Desembargador Alexandre de Moraes da Rosa garante salvo‑conduto ao naturismo em Balneário Camboriú

Não se trata de uma decisão do ministro do STF Alexandre de Moraes, mas sim de um desembargador do Tribunal de Justiça de Santa Catarina que tem nome semelhante ao do ministro: Alexandre de Moraes da Rosa.

O magistrado garantiu que praticantes do naturismo possam frequentar a Praia do Pinho, em Balneário Camboriú, sem risco de prisão até que haja julgamento definitivo sobre o tema. Concedeu, portanto, um salvo‑conduto coletivo que assegura a permanência de adeptos do nudismo na faixa de areia do local.

Na liminar proferida na sexta‑feira (16/1), o desembargador determinou que agentes públicos se abstenham de realizar prisões, abordagens coercitivas ou qualquer tipo de restrição à liberdade de locomoção dos naturistas, sob alegações de crimes como desobediência ou ato obsceno relacionados à prática no local.

A decisão também prevê consequências em caso de descumprimento. Segundo o despacho, eventuais “abordagens intimidatórias” promovidas pela Guarda Municipal ou por outros órgãos de fiscalização poderão resultar em responsabilização nas esferas administrativa, civil e penal.

O caso chegou ao Tribunal por meio de habeas corpus com pedido de liminar apresentado pela Federação Brasileira de Naturismo. A entidade contestou lei e decreto municipais que, desde 2025, passaram a vedar o naturismo na Praia do Pinho, argumentando que a norma foi aprovada sem observar as exigências previstas no Estatuto da Cidade.

Em primeira instância, a Vara Regional de Garantias da Comarca de Balneário Camboriú havia negado o pedido de salvo‑conduto, sob o entendimento de que a regulamentação da matéria seria competência exclusiva do município.

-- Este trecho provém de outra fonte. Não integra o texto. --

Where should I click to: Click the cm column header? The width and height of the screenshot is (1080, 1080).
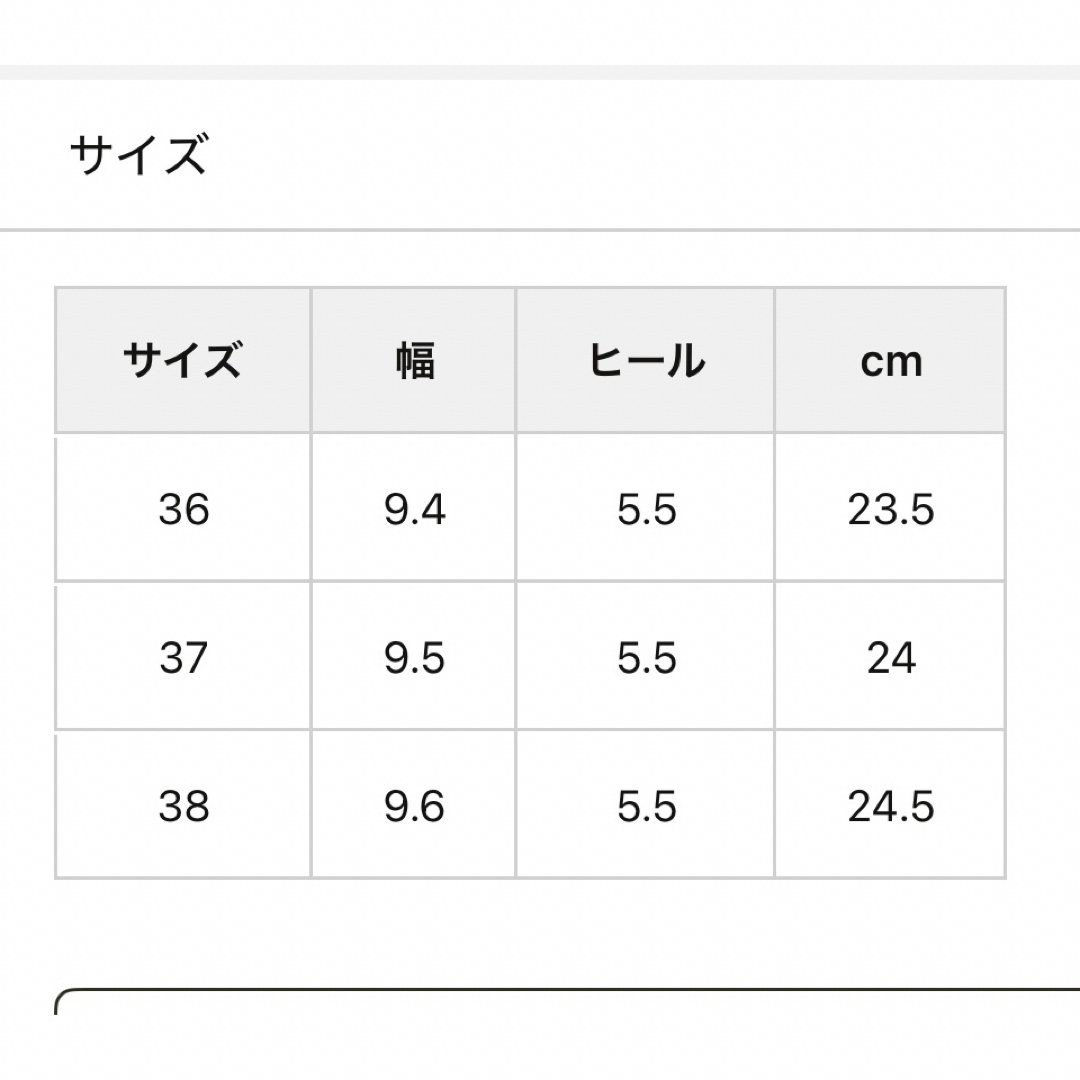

Ao reavaliar o caso, contudo, o desembargador destacou que a medida concedida não equivale a uma autorização administrativa para a prática do naturismo. Conforme ressaltou, o objetivo é impedir que autoridades utilizem “tipos penais abertos e inaplicáveis” para restringir de forma indevida a liberdade dos praticantes. Para o magistrado, trata‑se de uma garantia constitucional, distinta da função regulatória atribuída à legislação municipal.

A presidente da Federação Brasileira de Naturismo, Paula Silveira, classificou a decisão como uma conquista relevante. Segundo ela, a liminar “é uma vitória” e tem impacto direto sobre naturistas de todo o país que foram surpreendidos, em 19/12/2025, com a proibição da prática pela prefeitura de Balneário Camboriú.

Silveira também esclareceu que o alcance do salvo‑conduto é restrito. A autorização judicial vale apenas para a faixa de areia e para o mar, permanecendo proibida a prática de naturismo em trilhas de acesso, estrada e áreas de estacionamento próximas à praia.